Prof. Dr. rer. pol. Hanno Kirsch
3.1 Die Bedeutung der Grundsätze ordnungsmäßiger Buchführung
Rz. 33
Die GoB gelten gemäß § 243 Abs. 1 HGB auch für die GuV-Rechnung, da diese nach § 242 Abs. 3 HGB bei allen Kaufleuten Bestandteil des Jahresabschlusses ist. Obwohl sie sich vorwiegend an die Bilanz richten, können insbesondere die folgenden (auch teilkodifizierten) Grundsätze auch für die GuV-Rechnung von Bedeutung sein:
- Der Grundsatz zeitgerechter Aufstellung (s. auch § 243 Abs. 3 HGB), d. h. Aufstellung der GuV-Rechnung innerhalb der einem ordnungsmäßigen Geschäftsgang entsprechenden Zeit, der für Kapitalgesellschaften (bzw. Kapitalgesellschaften & Co.) in § 264 Abs. 1 Sätze 3, 4 HGB präzisiert wird;
- das Stichtagsprinzip (siehe auch § 242 Abs. 1 HGB), d. h., dass Schluss und Anfang des Geschäftsjahres die Aufwendungen und Erträge zeitlich abgrenzen;
- das Periodisierungsprinzip, insbesondere die Abgrenzung der Sache und der Zeit nach (siehe auch § 252 Abs. 1 Nr. 5 HGB), wonach es für Aufwendungen und Erträge nicht auf die Zahlungszeitpunkte ankommt;
- das Erhellungsprinzip (siehe auch § 252 Abs. 1 Nr. 4 1. Halbsatz HGB), wonach es für die Berücksichtigung von Informationen über Ereignisse des Geschäftsjahres auf den Informationsstand bis zur Aufstellung des Jahresabschlusses ankommt;
- das Nominalwert-, Anschaffungs- und Herstellungskostenprinzip (§§ 253 Abs. 1, 255 Abs. 1, 2 und 2a HGB);
- das Fortführungsprinzip (siehe auch § 252 Abs. 1 Nr. 2 HGB), wonach – bei fehlenden Anhaltspunkten für eine Beendigung der Unternehmenstätigkeit – von der Fortführung der Unternehmenstätigkeit auszugehen ist;
- das Klarheits- und Übersichtlichkeitsprinzip (siehe auch § 243 Abs. 2 HGB);
- der Grundsatz des Einzelausweises (Saldierungsverbot, siehe auch § 246 Abs. 2 Satz 1 HGB), wonach grundsätzlich Aufwendungen nicht mit Erträgen verrechnet werden dürfen;
- das Gebot der Vollständigkeit (siehe auch § 246 Abs. 1 Satz 1 HGB), wonach die GuV-Rechnung sämtliche Aufwendungen und Erträge enthalten muss;
- das Gebot der Willkürfreiheit (subjektive Wahrheit), wonach die Aufnahme und Abgrenzung von Erfolgskomponenten der subjektiven Willkür des Rechnungslegenden entzogen ist;
- das Stetigkeitsgebot (siehe auch § 265 Abs. 1 HGB und Rz. 36) und
- das Vorsichtsprinzip (§ 252 Abs. 1 Nr. 4 1. Halbsatz HGB) mit seinen Ausprägungen, wonach insbesondere die Antizipation von Erträgen vor deren Realisierung verboten (§ 252 Abs. 1 Nr. 4 2. Halbsatz HGB), die Antizipation aller bis zum Abschlussstichtag entstandenen vorhersehbaren Risiken und Verluste jedoch geboten ist.

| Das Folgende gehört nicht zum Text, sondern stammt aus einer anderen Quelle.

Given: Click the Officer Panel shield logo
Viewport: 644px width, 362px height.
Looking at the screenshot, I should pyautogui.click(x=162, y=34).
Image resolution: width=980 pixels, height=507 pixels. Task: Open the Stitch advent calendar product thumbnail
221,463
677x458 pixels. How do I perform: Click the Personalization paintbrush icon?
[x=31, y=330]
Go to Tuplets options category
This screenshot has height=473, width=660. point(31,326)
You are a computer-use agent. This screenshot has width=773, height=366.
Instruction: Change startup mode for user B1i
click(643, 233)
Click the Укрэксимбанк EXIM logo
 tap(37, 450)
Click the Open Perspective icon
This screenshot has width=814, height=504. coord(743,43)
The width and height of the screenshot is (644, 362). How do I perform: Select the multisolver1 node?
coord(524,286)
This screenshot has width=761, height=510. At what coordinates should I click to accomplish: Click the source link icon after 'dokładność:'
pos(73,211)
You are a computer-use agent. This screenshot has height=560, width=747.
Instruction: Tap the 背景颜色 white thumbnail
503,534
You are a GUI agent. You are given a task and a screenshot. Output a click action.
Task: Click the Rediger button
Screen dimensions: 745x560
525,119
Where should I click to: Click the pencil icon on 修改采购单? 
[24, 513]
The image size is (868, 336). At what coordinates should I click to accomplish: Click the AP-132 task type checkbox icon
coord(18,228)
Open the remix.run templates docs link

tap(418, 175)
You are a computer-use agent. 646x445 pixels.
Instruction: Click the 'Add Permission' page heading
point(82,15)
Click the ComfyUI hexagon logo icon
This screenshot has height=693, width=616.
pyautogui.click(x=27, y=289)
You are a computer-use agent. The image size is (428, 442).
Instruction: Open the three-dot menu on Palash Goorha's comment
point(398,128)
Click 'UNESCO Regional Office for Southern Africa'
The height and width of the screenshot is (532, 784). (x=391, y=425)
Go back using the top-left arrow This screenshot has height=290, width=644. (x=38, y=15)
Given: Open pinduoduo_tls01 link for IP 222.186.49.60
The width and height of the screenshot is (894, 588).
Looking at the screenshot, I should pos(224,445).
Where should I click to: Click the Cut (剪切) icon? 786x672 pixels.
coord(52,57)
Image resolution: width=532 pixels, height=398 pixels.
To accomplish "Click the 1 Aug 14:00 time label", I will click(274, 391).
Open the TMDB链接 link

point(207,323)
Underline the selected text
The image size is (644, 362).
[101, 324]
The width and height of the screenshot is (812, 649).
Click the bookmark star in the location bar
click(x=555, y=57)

3.2 Besondere Gliederungsprinzipien für Kapitalgesellschaften
Rz. 34
Für Kapitalgesellschaften (Kapitalgesellschaften & Co. sowie entsprechend auch für Genossenschaften) gelten zusätzlich die Grundsätze
Ungeachtet der Möglichkeit der Verwendung eines deutlich verkürzten GuV-Gliederungsschemas nach § 275 Abs. 5 HGB für Kleinstkapitalgesellschaften (einschließlich Kleinstkapitalgesellschaften & Co und Kleinstgenossenschaften) gilt die Generalnorm der Vermittlung eines den tatsächlichen Verhältnissen entsprechenden Bildes der Ertragslage auch für diese Unternehmen. Jedoch wird – widerlegbar – vermutet, dass eine unter Berücksichtigung der Erleichterungen des § 275 Abs. 5 HGB aufgestellte GuV-Rechnung den Erfordernissen der Generalnorm entspricht.
Rz. 35
Darüber hinaus sind für Kapitalgesellschaften (Kapitalgesellschaften & Co., Genossenschaften und unter das PublG fallende Unternehmen, § 5 Abs. 1 Satz 2 PublG) die nachfolgend dargestellten Gliederungsregeln des § 265 HGB verbindlich. Ihre Verletzung kann teilweise (Rz. 37, 38, 40) als Ordnungswidrigkeit geahndet werden (§ 334 Abs. 1 Nr. 1c HGB). Für die übrigen Einzelkaufleute und Personenhandelsgesellschaften (ohne Kapitalgesellschaften & Co.) gelten diese speziellen Gliederungsgrundsätze nur soweit es sich ausnahmsweise um (kodifizierte) GoB handelt.
3.2.1 Darstellungsstetigkeit mit Abweichungsbegründung
Rz. 36
Die Darstellungsform der GuV-Rechnung ist von Jahr zu Jahr i. d. R. beizubehalten. Das Gebot der (formalen) Darstellungsstetigkeit in § 265 Abs. 1 HGB betrifft die Bezeichnung, den Inhalt und die Reihenfolge der Einzelposten sowie die Bildung von Zwischensummen sowie auch die Aufteilung zwischen der GuV-Rechnung und den anderen Bestandteilen des Jahresabschlusses (insbesondere Anhang).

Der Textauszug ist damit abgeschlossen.